As he closed the door, I noticed myself feeling stunned and overwhelmed. Desolate. My eyes winced under the overhead fluorescence as I wearily pulled on my sweatshirt and pants. Now that the drama/trauma had apparently climaxed, I seemed to have gone into shock. And with shock, came the dawning realization that I longed for the comfort of another human being, someone to gently curve his or her arm around me as we walked slowly out of the hospital after an ordeal that had dragged on for five full hours and resulted in a pronouncement that I was having a great deal of trouble taking in.
During the fifteen-minute drive home I kept checking my belly and finally had to conclude that the pain was indeed gone.
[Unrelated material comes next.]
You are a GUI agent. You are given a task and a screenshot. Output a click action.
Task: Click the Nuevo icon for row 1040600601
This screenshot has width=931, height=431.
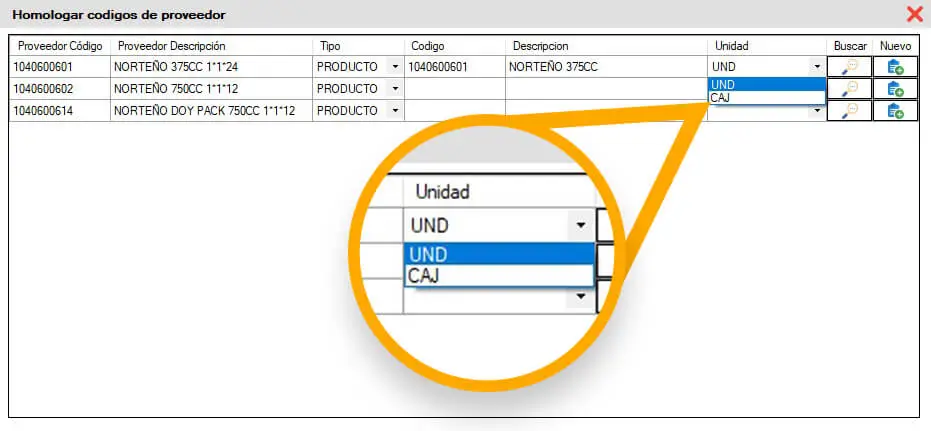(895, 67)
Vanished! Hardly even a twinge since the doctor first entered the room. My focus on the seemingly uncanny timing suddenly yanked open my perspective, to include the pain as a knock on the door from my higher self: I concluded that it had needed to gain my conscious attention and did so by creating a bodily symptom possibly serious enough to drive me into the E.R. For though the diagnosis turned out to be other than expected, what a subtle, elegant way call my attention to a large uterine tumor!
One minute earlier, I had been wallowing in the desolation of existential aloneness. Now, voila! The sudden widening of perspective to include the higher self and its apparent purpose instantly settled and grounded me securely in the arms of the universe.
This feeling of ultimate safety and security remained, provided a rock-solid foundation during the days that followed. Good thing, too, because within minutes, this foundation was rocked by an earthquake. Were this a fictional tale, I might point to the earthquake as the final obstacle that the hero must face, the ultimate turn of the screw that forced yet another shift in consciousness, only this one much, much more profound.